Ask HN: Is fake GitHub profile data a thing?

I'm hiring for some technical positions, and noticed that I'm getting a lot of resumes that link to a GitHub profile with a common set of characteristics:

- A long README.md with lots of awards/stats images.

- Lots of repositories with single commits, no real explanations in the READMEs. Sometimes these are non-fork copies of more popular projects, which seems even more suspicious.

- Most of the repos have five to ten stars each, but if you open them up they are basically the same people over and over starring all the repos.

I don't want to share links to example profiles because these may be real people, and maybe there's some legitimate scenario where profiles look like this that I'm just not thinking of? It seems though like it's just pumping fake data to drive the stats in the readme.

The resumes that come along with the profiles seem normal enough, so I wanted to ask here if it's something that others are seeing as well? And if it's a red flag, as I assume at this point? I'm asking because I don't want to write people off if there's something benign happening here that I am just not familiar with.

  • Of course “fake” GitHub accounts are a thing. Just like people pump up their resumes in general. What you’re describing may simply be people who heard that having a GitHub profile with some stuff on it was a good idea. So they uploaded a bunch of projects and got their friends to “like” them. At least I’d personally like to think that people who are actively out to “cheat” on their GitHub repos genuinely put a little more effort into it than that.

    I’m not sure if it constitutes as a red flag, but you can always take a look to see if the repo “starring” goes both ways, or/and ask about it.

  • - fad chasing

    - making plans without executing them, using forks as upvote button

    - when you make or fork a repo, it shows to ur followers, hence same people each time

    and yeah, they do things to make number go up, consider it "metagaming" as opposed to like, bad stuff. Anyone is allowed to play github how they want!

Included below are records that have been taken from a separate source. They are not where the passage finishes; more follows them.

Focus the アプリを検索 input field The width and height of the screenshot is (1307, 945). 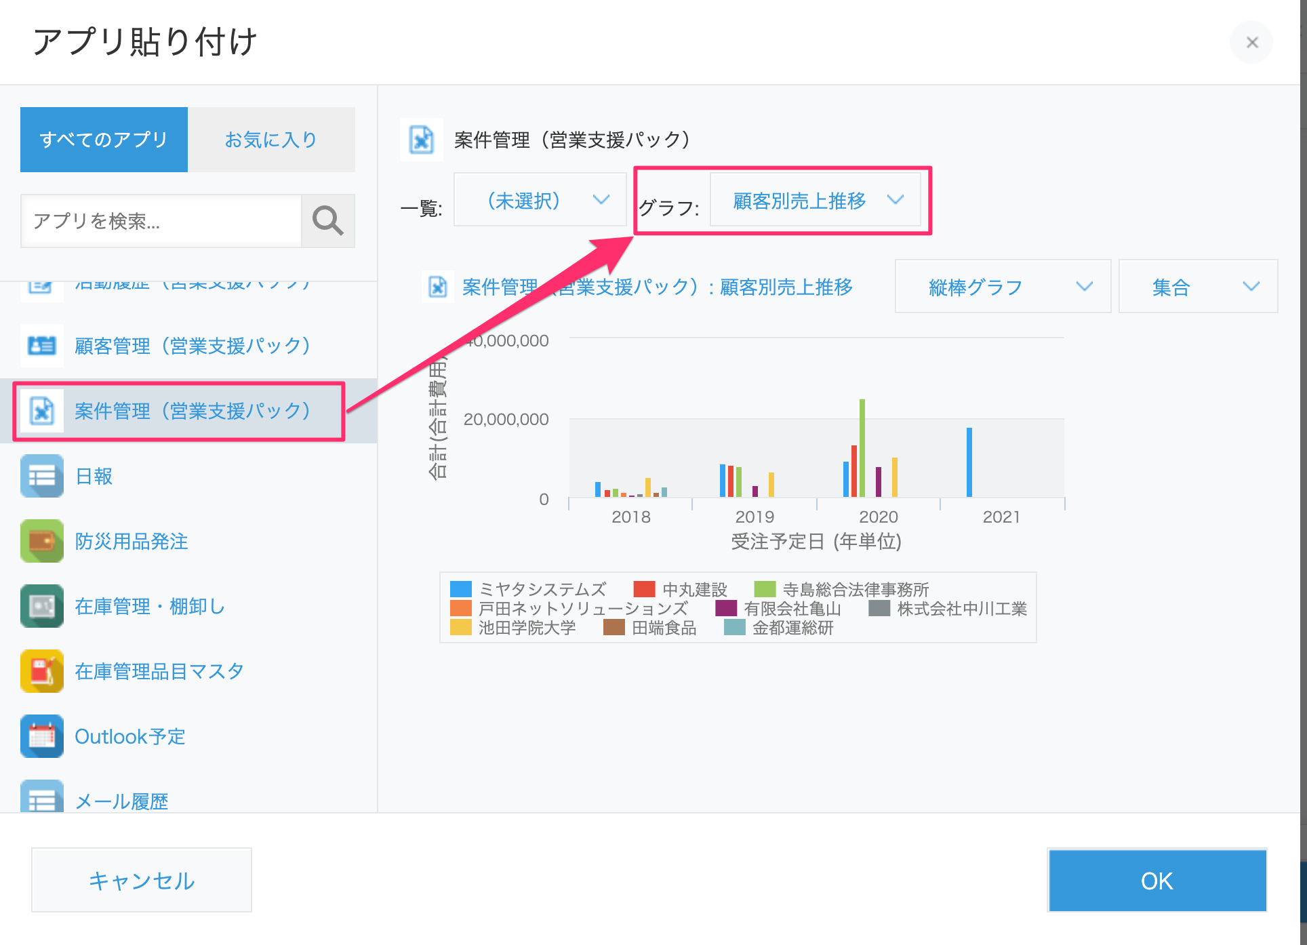[x=161, y=221]
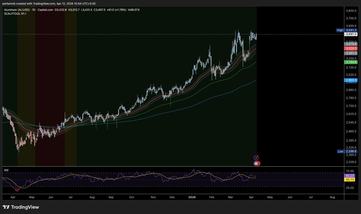Click the gray 3,375.6 price tag
The height and width of the screenshot is (214, 361).
tap(351, 44)
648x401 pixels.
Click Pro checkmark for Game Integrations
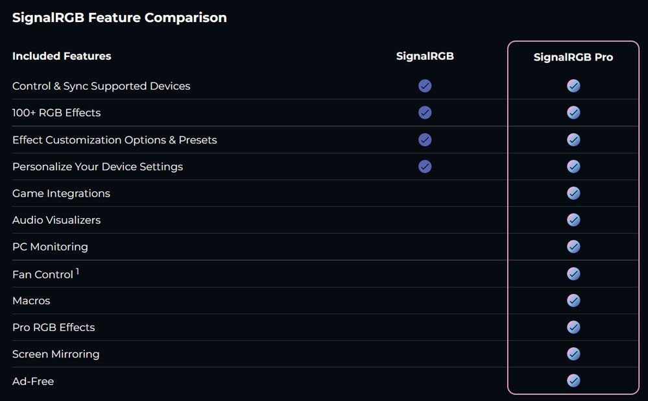tap(573, 193)
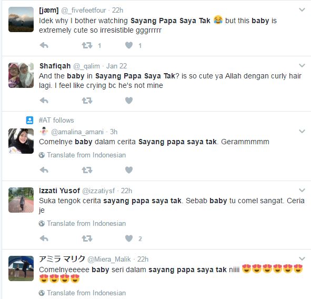Reply to Shafiqah's tweet
The width and height of the screenshot is (311, 299).
pyautogui.click(x=44, y=101)
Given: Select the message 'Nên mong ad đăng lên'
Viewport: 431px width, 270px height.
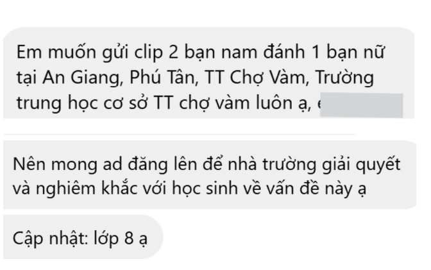Looking at the screenshot, I should [x=210, y=175].
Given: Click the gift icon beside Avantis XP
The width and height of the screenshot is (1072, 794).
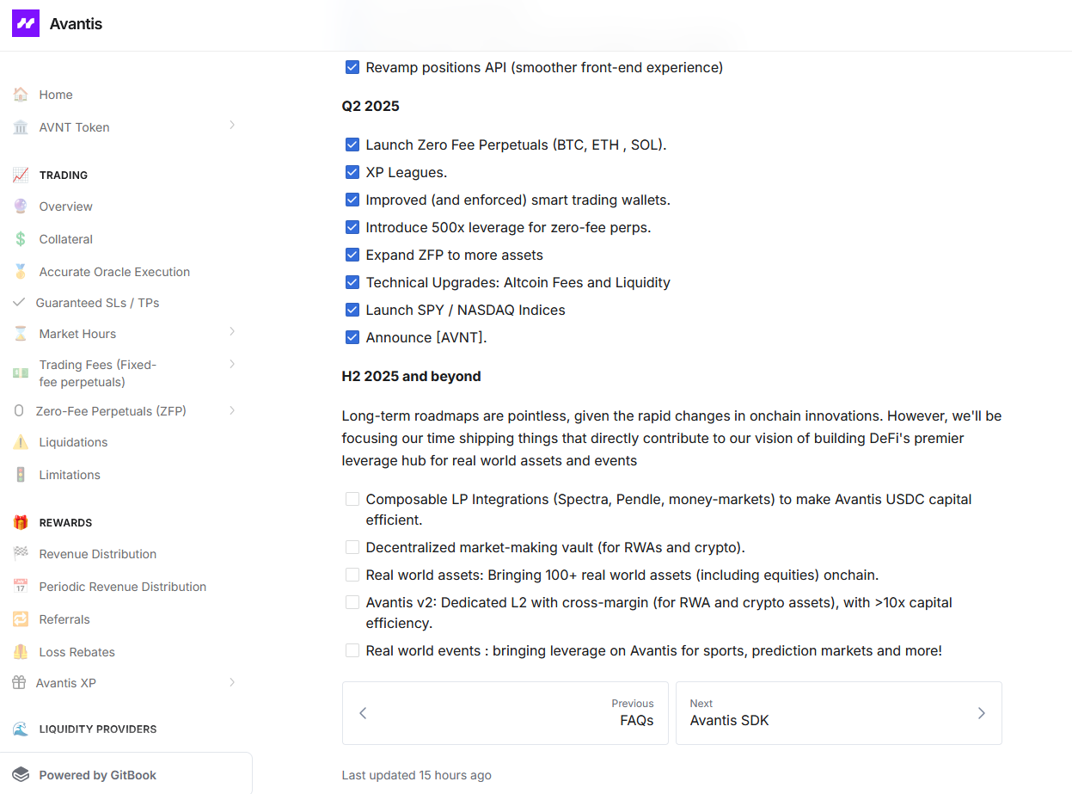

    as always, check their original code, la commits done by their accnt, ignoring anything silly (small, low effort commits) as punishing someone for being silly, is a bit silly, look at their PRs, look at their projects they have efforted on, etc, if there are none, then just treat it like they had no github.

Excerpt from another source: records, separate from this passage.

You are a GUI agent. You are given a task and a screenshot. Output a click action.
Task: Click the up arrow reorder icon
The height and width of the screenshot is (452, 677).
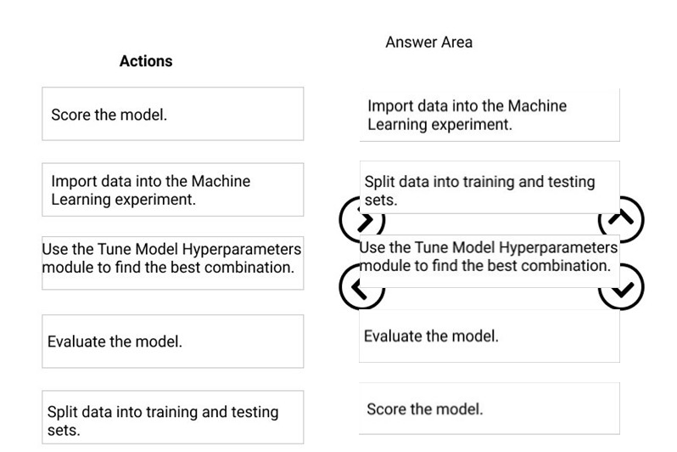[621, 220]
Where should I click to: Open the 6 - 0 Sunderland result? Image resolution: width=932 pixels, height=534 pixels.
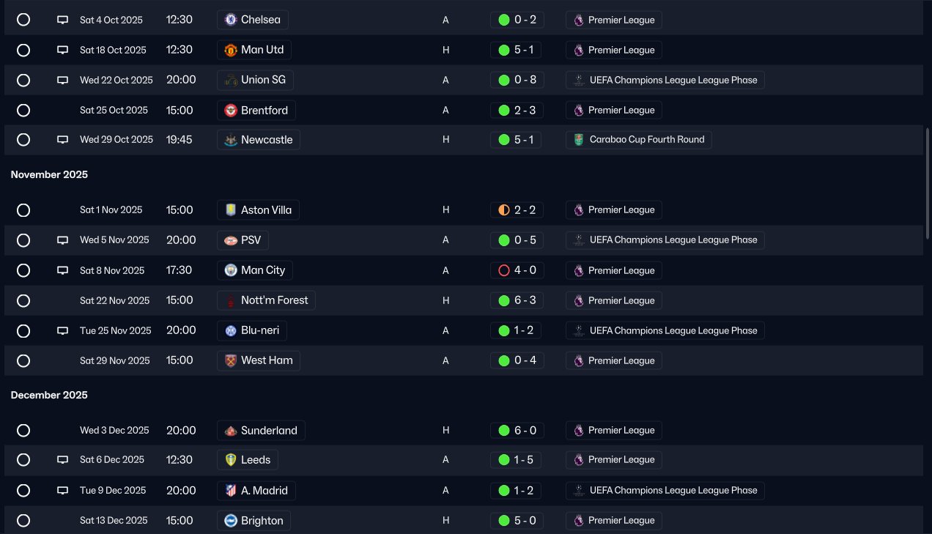[517, 431]
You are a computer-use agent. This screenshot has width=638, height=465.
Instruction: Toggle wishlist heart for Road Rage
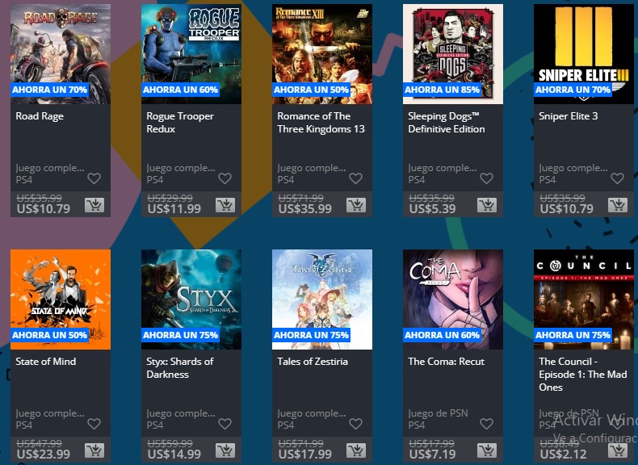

  • Maybe there are just students. My school did not teach us Git, our programs were graded by algorithms and teachers.

    I had built simple but not trivial programs like a Raytracing engine in C, a basic shell with AST, globbing etc.

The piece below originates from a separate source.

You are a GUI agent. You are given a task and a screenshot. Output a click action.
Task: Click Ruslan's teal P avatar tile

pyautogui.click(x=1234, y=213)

    When I started looking for my job, I just took the time to migrate some of these projects to Github. The project was already finished and unversioned, so I just

    git init git remote add git add . git commit git push

    Not the best, but it was the best I could do at that time.

  • Because many recruiters use automated tools to filter candidates. These tools use your github profile statistics to see how "active" you have been, regardless of the content of your projects. You would think it makes sense to build actual projects, but who has time on projects when they are working 8am to 6pm plus 2 hour commute every day? This is why people fake their github profiles to pass recruiters.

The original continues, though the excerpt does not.